Gerechtshof Amsterdam

Datum uitspraak
2 april 2024
Publicatiedatum
23 april 2024
Zaaknummer
200.330.383/01
Instantie
Gerechtshof Amsterdam
Type
Uitspraak
Rechtsgebied
Civiel recht; Personen- en familierecht
Procedures
  • Beschikking
Vindplaatsen
  • Rechtspraak.nl
AI samenvatting door LexboostAutomatisch gegenereerd

Wijziging kinderalimentatie en draagkrachtverdeling tussen ouders na wijziging van omstandigheden

In deze zaak heeft het Gerechtshof Amsterdam op 2 april 2024 uitspraak gedaan in hoger beroep over de wijziging van kinderalimentatie. De vader, verzoeker in hoger beroep, had verzocht om een lagere bijdrage in de kosten van verzorging en opvoeding van zijn kind, [minderjarige 1], geboren in 2011. De vader stelde dat zijn financiële situatie was veranderd door de geboorte van een tweede kind, [minderjarige 2], en dat de moeder inmiddels meer was gaan verdienen. De moeder, verweerster in hoger beroep, betwistte dat er sprake was van gewijzigde omstandigheden en verzocht de bestreden beschikking te bekrachtigen.

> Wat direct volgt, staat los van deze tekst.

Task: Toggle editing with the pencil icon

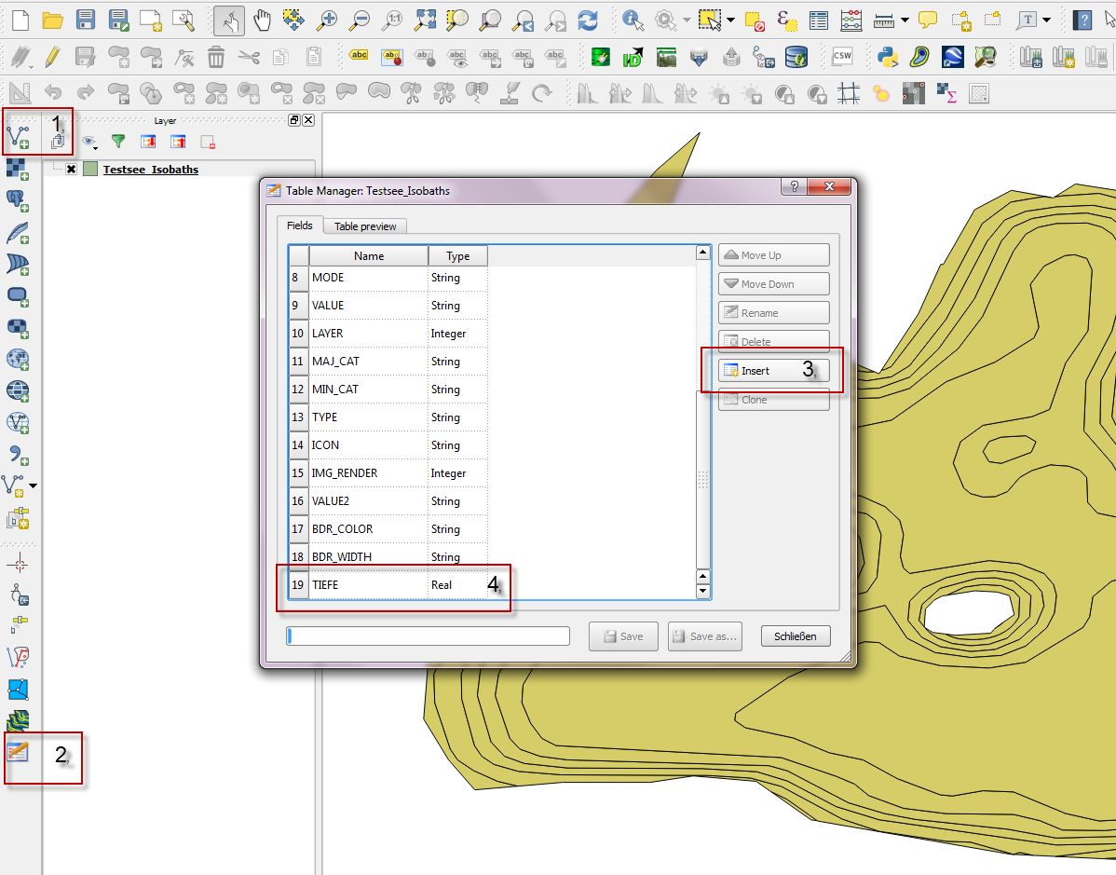Action: [52, 57]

Het hof heeft vastgesteld dat de kinderalimentatie oorspronkelijk was vastgesteld op basis van de situatie waarin [minderjarige 1] het enige kind van de vader was. Nu de vader ook onderhoudsplichtig is voor [minderjarige 2], is de draagkracht van de vader verdeeld over beide kinderen. Het hof heeft de draagkracht van de vader berekend op € 3.024,- per maand, na aftrek van de bijdrage voor [minderjarige 2]. De moeder's draagkracht werd vastgesteld op € 794,- per maand.

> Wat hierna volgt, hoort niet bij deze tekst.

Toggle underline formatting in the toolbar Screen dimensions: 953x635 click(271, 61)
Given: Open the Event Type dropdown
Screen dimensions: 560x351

Na beoordeling van de financiële situatie van beide ouders en de behoefte van [minderjarige 1], heeft het hof besloten dat de vader vanaf 22 februari 2023 een kinderalimentatie van € 465,- per maand moet betalen. Het hof heeft ook geoordeeld dat er geen terugbetalingsverplichting voor de moeder is, omdat zij de ontvangen alimentatie al heeft besteed aan de kosten voor [minderjarige 1]. De beschikking is uitvoerbaar bij voorraad verklaard.

Uitspraak

GERECHTSHOF AMSTERDAM

Afdeling civiel recht en belastingrecht
Team III (familie- en jeugdrecht)
zaaknummer: 200.330.383/01
zaaknummer rechtbank: C/13/732022 / FA RK 23-2248
beschikking van de meervoudige kamer van 2 april 2024 in de zaak van
[de vader],
wonende te [plaats A] , gemeente [gemeente] ,
verzoeker in hoger beroep,
verder te noemen: de vader,
advocaat: mr. I.M. Thieme te Zaandam,
en
[de moeder] ,
wonende te [plaats A] , gemeente [gemeente] ,
verweerster in hoger beroep,
verder te noemen: de moeder,
advocaat: mr. J.J. Bronsveld te Bergen op Zoom.

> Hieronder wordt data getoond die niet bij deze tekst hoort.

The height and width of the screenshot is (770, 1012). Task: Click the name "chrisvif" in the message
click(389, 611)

1.Het verloop van de procedure bij de rechtbank

Het hof verwijst voor het verloop van de procedure bij de rechtbank naar de beschikking van de rechtbank Amsterdam (hierna: de rechtbank) van 5 juli 2023 uitgesproken onder het hiervoor genoemde zaaknummer (hierna: de bestreden beschikking).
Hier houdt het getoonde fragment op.